Show every line of the data that contains the string "will".

# Information provided
<<<<
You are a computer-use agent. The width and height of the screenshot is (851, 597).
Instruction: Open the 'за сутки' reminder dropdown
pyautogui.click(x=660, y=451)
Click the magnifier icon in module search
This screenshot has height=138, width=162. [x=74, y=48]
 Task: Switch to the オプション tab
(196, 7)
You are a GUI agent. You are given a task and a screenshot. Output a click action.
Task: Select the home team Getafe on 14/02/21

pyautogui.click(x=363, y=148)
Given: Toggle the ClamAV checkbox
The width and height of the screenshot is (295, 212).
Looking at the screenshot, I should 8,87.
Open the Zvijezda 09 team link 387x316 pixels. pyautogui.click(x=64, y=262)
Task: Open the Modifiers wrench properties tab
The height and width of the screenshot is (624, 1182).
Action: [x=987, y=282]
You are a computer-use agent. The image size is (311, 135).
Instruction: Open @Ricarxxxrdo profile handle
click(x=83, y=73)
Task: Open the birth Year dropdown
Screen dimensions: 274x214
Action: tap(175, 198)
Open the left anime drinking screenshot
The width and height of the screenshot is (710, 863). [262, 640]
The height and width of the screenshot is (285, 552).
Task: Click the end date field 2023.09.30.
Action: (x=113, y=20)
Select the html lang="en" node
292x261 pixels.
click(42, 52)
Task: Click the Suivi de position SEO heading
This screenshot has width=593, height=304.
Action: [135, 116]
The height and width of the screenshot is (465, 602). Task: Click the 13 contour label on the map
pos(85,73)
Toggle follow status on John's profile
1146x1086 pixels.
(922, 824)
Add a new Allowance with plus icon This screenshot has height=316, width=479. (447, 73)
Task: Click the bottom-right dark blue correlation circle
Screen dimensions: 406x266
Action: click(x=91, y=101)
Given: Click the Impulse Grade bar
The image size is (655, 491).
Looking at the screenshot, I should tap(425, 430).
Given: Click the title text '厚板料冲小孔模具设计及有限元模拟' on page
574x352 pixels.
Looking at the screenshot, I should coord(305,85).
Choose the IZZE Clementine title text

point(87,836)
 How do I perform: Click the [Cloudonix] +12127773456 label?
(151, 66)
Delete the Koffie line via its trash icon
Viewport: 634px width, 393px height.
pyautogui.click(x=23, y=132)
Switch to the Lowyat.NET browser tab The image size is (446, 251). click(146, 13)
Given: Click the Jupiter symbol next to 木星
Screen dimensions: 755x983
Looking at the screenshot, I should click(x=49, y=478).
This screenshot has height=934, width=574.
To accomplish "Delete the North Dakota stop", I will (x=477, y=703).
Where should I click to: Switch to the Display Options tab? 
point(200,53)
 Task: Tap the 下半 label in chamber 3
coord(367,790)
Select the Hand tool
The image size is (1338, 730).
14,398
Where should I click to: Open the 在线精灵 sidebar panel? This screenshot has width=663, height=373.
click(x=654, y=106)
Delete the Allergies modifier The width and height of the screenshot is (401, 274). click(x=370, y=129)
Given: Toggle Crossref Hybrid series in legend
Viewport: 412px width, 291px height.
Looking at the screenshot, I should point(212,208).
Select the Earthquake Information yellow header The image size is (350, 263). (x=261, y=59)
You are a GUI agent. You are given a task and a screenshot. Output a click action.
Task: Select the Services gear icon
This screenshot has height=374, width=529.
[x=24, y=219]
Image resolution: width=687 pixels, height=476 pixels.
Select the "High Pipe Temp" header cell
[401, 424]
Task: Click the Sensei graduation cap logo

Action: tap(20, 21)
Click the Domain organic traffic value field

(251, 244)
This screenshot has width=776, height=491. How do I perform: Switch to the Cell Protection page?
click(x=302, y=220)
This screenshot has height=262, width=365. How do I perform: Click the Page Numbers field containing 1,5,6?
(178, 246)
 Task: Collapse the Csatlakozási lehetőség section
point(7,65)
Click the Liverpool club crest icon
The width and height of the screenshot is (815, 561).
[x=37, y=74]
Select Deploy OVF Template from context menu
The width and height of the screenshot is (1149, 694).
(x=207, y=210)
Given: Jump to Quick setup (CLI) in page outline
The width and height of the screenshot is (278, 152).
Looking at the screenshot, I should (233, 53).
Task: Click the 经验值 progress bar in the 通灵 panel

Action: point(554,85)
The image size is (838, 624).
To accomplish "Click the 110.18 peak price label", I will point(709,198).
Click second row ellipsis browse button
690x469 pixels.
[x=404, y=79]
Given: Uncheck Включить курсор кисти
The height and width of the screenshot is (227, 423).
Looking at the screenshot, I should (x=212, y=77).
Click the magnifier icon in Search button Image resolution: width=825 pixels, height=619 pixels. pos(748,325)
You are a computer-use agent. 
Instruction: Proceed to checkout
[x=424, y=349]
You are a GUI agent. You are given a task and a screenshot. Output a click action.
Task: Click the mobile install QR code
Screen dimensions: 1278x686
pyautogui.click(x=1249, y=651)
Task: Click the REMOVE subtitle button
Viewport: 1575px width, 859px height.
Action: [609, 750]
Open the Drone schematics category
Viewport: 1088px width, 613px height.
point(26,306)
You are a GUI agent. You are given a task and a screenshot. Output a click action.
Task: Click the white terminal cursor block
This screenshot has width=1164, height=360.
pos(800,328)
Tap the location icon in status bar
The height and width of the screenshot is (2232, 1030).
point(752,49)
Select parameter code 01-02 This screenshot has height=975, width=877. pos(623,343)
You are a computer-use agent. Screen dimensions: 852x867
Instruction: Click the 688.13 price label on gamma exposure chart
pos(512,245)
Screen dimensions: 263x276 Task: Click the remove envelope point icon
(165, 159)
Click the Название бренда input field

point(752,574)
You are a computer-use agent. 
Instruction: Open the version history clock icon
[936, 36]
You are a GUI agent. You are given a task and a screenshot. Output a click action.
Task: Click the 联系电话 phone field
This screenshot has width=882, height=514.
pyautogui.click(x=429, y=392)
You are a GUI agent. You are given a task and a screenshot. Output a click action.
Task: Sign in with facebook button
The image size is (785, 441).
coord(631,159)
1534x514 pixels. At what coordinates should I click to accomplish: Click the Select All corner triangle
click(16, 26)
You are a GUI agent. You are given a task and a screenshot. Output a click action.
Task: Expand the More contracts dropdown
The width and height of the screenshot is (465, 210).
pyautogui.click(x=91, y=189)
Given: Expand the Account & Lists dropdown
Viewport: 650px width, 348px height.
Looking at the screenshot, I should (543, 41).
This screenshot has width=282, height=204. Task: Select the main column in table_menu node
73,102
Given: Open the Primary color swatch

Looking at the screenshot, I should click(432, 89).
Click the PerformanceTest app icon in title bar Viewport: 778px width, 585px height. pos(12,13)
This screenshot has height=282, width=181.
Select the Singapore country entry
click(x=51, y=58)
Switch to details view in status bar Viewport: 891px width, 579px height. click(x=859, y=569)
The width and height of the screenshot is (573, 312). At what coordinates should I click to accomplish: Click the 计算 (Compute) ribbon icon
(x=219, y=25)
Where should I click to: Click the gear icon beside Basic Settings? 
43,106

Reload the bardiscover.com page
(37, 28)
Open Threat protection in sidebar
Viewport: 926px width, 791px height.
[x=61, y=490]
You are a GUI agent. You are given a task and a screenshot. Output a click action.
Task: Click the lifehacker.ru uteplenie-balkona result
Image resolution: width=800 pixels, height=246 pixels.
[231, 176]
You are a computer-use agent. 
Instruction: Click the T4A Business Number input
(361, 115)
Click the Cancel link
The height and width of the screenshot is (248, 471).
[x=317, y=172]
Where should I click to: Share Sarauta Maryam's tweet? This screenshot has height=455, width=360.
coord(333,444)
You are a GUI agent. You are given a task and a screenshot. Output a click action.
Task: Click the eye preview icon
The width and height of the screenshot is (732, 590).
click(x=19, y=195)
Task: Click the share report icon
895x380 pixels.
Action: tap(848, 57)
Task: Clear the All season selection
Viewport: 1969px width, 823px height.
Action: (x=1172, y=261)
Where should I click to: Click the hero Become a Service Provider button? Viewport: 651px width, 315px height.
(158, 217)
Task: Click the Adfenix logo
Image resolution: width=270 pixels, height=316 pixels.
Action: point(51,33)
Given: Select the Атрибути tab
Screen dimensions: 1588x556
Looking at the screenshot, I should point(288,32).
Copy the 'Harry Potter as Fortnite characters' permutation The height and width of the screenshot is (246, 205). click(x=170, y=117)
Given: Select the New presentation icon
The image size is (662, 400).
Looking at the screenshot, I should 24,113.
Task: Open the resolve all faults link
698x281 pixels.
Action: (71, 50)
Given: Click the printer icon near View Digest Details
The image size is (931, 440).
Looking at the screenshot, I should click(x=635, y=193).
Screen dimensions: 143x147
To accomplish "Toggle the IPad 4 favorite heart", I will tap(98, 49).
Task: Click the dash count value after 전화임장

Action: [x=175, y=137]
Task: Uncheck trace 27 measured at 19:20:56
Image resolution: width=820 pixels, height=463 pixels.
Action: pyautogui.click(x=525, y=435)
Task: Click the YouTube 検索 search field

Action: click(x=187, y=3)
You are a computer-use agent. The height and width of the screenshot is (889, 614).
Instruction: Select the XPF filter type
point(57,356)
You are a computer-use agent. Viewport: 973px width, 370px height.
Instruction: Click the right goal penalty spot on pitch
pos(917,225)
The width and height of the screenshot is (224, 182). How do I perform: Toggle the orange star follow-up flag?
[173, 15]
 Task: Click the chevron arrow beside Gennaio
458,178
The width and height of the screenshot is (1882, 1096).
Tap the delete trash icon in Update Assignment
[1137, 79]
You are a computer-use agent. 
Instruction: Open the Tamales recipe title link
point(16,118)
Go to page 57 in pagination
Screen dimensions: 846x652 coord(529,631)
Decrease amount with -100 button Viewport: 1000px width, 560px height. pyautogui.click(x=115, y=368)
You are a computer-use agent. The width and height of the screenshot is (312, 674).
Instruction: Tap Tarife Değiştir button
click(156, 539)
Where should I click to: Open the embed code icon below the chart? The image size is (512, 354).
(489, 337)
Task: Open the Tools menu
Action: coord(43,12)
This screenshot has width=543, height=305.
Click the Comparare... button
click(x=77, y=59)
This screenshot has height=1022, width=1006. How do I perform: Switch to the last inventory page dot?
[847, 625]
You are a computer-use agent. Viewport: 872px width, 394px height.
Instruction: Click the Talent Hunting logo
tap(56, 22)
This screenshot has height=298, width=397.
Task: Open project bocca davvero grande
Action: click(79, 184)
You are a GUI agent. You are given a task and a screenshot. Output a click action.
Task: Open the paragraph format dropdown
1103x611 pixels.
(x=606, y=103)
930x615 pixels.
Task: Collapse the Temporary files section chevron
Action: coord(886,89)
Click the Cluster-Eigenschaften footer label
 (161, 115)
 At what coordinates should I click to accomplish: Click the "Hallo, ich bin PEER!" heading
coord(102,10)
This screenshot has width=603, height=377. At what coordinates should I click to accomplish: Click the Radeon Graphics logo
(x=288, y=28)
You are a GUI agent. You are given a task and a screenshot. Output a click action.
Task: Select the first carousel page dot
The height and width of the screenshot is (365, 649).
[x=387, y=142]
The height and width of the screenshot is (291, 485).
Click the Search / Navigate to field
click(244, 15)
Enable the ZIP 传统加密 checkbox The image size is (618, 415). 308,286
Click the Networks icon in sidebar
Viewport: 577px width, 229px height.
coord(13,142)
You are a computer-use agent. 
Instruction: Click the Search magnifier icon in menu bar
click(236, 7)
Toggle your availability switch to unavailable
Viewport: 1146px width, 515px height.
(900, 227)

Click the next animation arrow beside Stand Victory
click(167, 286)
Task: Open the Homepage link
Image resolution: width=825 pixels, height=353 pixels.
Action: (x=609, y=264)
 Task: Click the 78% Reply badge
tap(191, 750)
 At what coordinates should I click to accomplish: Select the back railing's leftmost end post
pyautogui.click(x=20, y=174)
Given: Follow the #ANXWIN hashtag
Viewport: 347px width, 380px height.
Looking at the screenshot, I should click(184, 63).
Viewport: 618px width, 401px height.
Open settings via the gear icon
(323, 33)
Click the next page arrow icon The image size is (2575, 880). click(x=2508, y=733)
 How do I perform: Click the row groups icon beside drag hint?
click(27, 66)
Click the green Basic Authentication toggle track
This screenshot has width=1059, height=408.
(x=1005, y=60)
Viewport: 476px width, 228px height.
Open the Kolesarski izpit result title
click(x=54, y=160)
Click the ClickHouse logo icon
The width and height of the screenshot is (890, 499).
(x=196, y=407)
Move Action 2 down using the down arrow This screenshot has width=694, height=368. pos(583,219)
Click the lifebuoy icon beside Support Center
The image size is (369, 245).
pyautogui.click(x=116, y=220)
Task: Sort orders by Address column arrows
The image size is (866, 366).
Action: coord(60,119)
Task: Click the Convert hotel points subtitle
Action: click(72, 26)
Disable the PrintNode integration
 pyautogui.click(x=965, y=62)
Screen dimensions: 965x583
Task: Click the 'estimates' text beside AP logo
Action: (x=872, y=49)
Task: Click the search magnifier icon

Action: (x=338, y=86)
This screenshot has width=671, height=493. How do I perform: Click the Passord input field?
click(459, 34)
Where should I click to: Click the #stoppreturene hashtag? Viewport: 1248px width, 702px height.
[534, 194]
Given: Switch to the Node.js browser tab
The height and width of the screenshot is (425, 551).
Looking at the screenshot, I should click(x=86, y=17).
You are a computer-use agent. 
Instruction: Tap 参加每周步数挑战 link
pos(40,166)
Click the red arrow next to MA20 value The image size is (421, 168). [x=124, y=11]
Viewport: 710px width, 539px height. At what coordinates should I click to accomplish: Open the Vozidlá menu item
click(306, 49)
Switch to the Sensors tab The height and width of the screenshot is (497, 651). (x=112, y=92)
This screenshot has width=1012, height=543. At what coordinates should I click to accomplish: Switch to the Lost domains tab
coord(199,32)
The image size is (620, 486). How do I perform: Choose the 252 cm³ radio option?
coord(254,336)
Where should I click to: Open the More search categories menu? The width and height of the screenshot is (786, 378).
>>>>
# Response to the task
To accomplish "Delete the North Dakota stop", I will (x=477, y=703).
To accomplish "Click the 110.18 peak price label", I will point(709,198).
To accomplish "Toggle the IPad 4 favorite heart", I will tap(98, 49).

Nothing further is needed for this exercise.